Question

Find the equation of the plane through the intersection of the planes `vec"r" * (hat"i" + 3hat"j") - 6` = 0 and `vec"r" * (3hat"i" - hat"j" - 4hat"k")` = 0, whose perpendicular distance from origin is unity.

Answer 1

Given planes are;

`vec"r" * (hat"i" + 3hat"j") - 6` = 0 

⇒ x + 3y – 6 = 0  .....(i)

And `vec"r" * (3hat"i" - hat"j" - 4hat"k")` = 0

⇒ 3x – y – 4z = 0   .....(ii)

Equation of the plane passing through the line of intersection of plane (i) and (ii) is

(x + 3y – 6) + k(3x – y – 4z) = 0  .....(iii)

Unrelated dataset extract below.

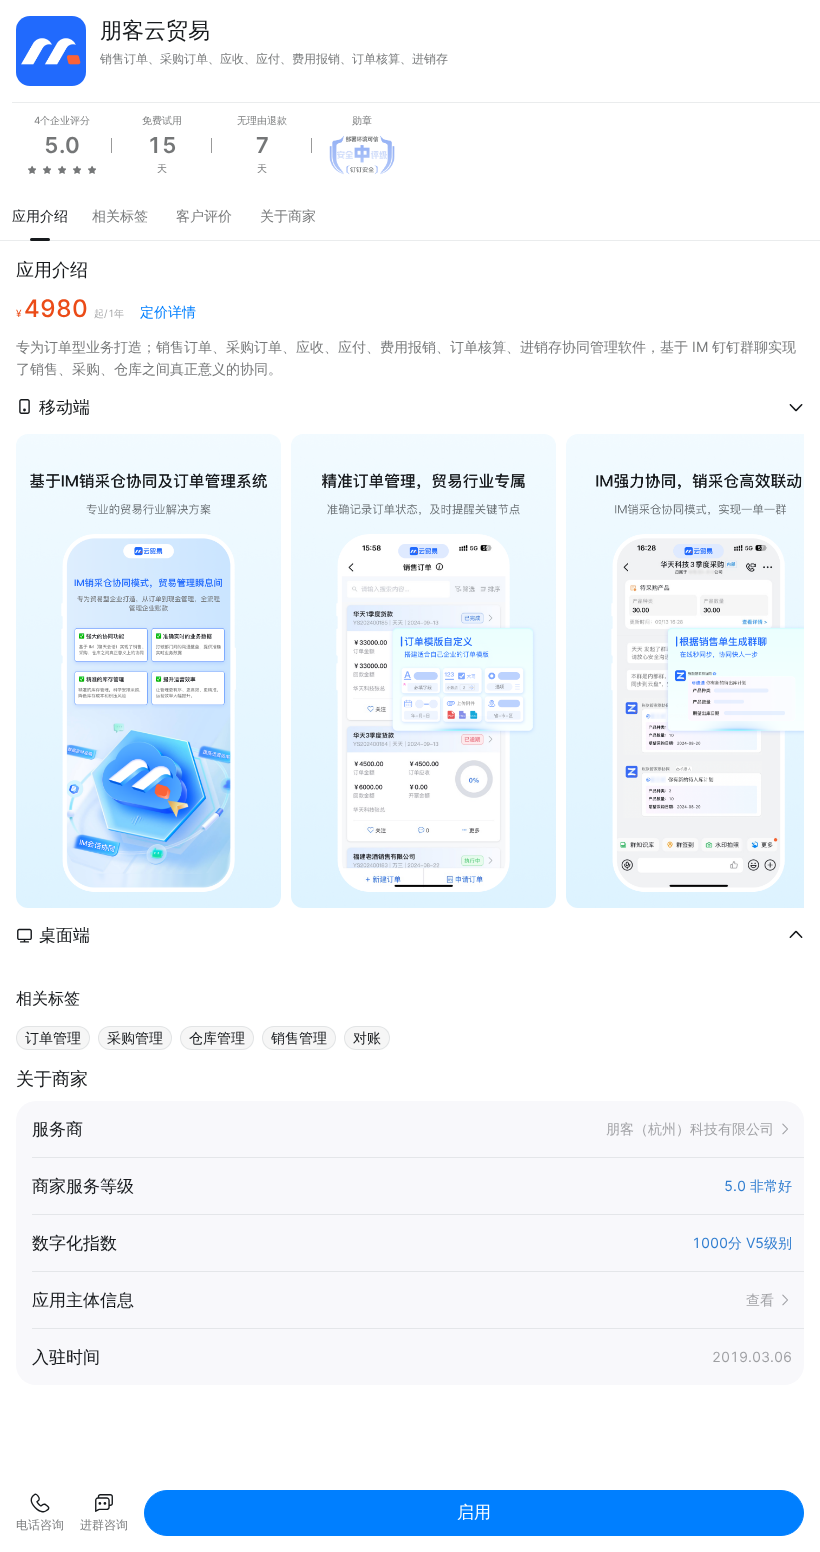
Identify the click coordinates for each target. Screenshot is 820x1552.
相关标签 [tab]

(1 + 3k)x + (3 – k)y – 4kz – 6 = 0

Perpendicular distance from origin

= `|(-6)/sqrt((1 + 3"k")^2 + (3 - "k")^2 + (-4"k")^2)|` = 1

⇒ `36/(1 + 9"k"^2 + 6"k" + 9 + "k"^2 - 6"k" + 16"k"^2)` = 1  .....[Squaring both sides]

⇒ `36/(26"k"^2 + 10)` = 1

⇒ 26k² + 10 = 36

⇒ 26k² = 26

⇒ k² = 1

∴ k = `+- 1`

Putting the value of k in equation (iii) we get,

(x + 3y – 6) ± (3x – y – 4z) = 0

⇒ x + 3y – 6 + 3x – y – 4z = 0 and x + 3y – 6 – 3x + y + 4z = 0

⇒ 4x + 2y – 4z – 6 = 0 and – 2x + 4y + 4z – 6 = 0

Hence, the required equations are:

4x + 2y – 4z – 6 = 0 and – 2x + 4y + 4z – 6 = 0.